_Problem details_: Reproduce the entries exactly as they appear below.
================================
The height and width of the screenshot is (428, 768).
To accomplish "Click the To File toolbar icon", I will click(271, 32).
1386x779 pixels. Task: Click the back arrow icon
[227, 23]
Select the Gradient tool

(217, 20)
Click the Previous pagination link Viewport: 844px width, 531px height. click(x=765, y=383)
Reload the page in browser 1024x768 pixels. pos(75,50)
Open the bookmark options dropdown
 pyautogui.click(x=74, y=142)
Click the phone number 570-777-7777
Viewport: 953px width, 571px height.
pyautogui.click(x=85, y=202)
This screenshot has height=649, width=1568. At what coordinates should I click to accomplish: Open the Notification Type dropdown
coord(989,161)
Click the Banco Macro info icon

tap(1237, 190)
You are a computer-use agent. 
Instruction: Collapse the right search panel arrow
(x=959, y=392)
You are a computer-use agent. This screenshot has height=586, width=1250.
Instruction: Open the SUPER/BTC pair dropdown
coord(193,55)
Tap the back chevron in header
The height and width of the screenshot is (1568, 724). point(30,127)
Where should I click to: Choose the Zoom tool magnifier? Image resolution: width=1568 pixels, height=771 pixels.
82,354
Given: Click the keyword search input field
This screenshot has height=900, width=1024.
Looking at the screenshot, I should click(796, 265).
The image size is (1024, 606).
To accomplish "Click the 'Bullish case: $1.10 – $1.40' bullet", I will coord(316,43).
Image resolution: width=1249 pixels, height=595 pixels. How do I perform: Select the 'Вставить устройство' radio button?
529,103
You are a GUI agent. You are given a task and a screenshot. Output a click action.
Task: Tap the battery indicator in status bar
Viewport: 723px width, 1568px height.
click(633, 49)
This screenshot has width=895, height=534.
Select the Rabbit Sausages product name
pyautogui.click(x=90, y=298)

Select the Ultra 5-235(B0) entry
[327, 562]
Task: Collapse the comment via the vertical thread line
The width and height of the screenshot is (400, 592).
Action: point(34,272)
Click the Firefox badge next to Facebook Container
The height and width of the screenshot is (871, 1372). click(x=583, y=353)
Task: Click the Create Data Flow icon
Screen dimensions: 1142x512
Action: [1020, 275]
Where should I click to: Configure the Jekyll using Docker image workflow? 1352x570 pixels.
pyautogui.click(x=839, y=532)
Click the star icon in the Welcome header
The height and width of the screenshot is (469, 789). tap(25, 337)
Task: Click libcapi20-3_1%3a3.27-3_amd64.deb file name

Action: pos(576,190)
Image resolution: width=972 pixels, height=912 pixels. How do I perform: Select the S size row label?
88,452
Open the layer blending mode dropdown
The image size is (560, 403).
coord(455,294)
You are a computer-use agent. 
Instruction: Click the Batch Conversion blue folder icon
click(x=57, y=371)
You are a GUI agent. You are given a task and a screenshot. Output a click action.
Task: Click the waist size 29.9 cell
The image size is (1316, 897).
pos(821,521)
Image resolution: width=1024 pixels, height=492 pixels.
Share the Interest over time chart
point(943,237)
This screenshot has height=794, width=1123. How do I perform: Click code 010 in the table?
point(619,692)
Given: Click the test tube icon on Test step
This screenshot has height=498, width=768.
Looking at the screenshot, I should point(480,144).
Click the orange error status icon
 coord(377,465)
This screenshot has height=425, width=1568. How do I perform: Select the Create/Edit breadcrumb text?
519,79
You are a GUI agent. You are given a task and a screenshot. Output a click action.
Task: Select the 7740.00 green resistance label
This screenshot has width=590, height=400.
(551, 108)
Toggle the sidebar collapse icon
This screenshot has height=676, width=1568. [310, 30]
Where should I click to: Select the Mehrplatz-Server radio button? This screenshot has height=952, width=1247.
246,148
================================
_Answer area_:
The height and width of the screenshot is (428, 768).
To accomplish "Click the To File toolbar icon", I will click(271, 32).
1386x779 pixels. Task: Click the back arrow icon
[227, 23]
Select the Gradient tool

(217, 20)
Click the Previous pagination link Viewport: 844px width, 531px height. click(x=765, y=383)
Reload the page in browser 1024x768 pixels. pos(75,50)
Open the bookmark options dropdown
 pyautogui.click(x=74, y=142)
Click the phone number 570-777-7777
Viewport: 953px width, 571px height.
pyautogui.click(x=85, y=202)
This screenshot has height=649, width=1568. At what coordinates should I click to accomplish: Open the Notification Type dropdown
coord(989,161)
Click the Banco Macro info icon

tap(1237, 190)
You are a computer-use agent. 
Instruction: Collapse the right search panel arrow
(x=959, y=392)
You are a computer-use agent. This screenshot has height=586, width=1250.
Instruction: Open the SUPER/BTC pair dropdown
coord(193,55)
Tap the back chevron in header
The height and width of the screenshot is (1568, 724). point(30,127)
Where should I click to: Choose the Zoom tool magnifier? Image resolution: width=1568 pixels, height=771 pixels.
82,354
Given: Click the keyword search input field
This screenshot has height=900, width=1024.
Looking at the screenshot, I should click(796, 265).
The image size is (1024, 606).
To accomplish "Click the 'Bullish case: $1.10 – $1.40' bullet", I will coord(316,43).
Image resolution: width=1249 pixels, height=595 pixels. How do I perform: Select the 'Вставить устройство' radio button?
529,103
You are a GUI agent. You are given a task and a screenshot. Output a click action.
Task: Tap the battery indicator in status bar
Viewport: 723px width, 1568px height.
click(633, 49)
This screenshot has width=895, height=534.
Select the Rabbit Sausages product name
pyautogui.click(x=90, y=298)

Select the Ultra 5-235(B0) entry
[327, 562]
Task: Collapse the comment via the vertical thread line
The width and height of the screenshot is (400, 592).
Action: point(34,272)
Click the Firefox badge next to Facebook Container
The height and width of the screenshot is (871, 1372). click(x=583, y=353)
Task: Click the Create Data Flow icon
Screen dimensions: 1142x512
Action: [1020, 275]
Where should I click to: Configure the Jekyll using Docker image workflow? 1352x570 pixels.
pyautogui.click(x=839, y=532)
Click the star icon in the Welcome header
The height and width of the screenshot is (469, 789). tap(25, 337)
Task: Click libcapi20-3_1%3a3.27-3_amd64.deb file name

Action: pos(576,190)
Image resolution: width=972 pixels, height=912 pixels. How do I perform: Select the S size row label?
88,452
Open the layer blending mode dropdown
The image size is (560, 403).
coord(455,294)
You are a computer-use agent. 
Instruction: Click the Batch Conversion blue folder icon
click(x=57, y=371)
You are a GUI agent. You are given a task and a screenshot. Output a click action.
Task: Click the waist size 29.9 cell
The image size is (1316, 897).
pos(821,521)
Image resolution: width=1024 pixels, height=492 pixels.
Share the Interest over time chart
point(943,237)
This screenshot has height=794, width=1123. How do I perform: Click code 010 in the table?
point(619,692)
Given: Click the test tube icon on Test step
This screenshot has height=498, width=768.
Looking at the screenshot, I should point(480,144).
Click the orange error status icon
 coord(377,465)
This screenshot has height=425, width=1568. How do I perform: Select the Create/Edit breadcrumb text?
519,79
You are a GUI agent. You are given a task and a screenshot. Output a click action.
Task: Select the 7740.00 green resistance label
This screenshot has width=590, height=400.
(551, 108)
Toggle the sidebar collapse icon
This screenshot has height=676, width=1568. [310, 30]
Where should I click to: Select the Mehrplatz-Server radio button? This screenshot has height=952, width=1247.
246,148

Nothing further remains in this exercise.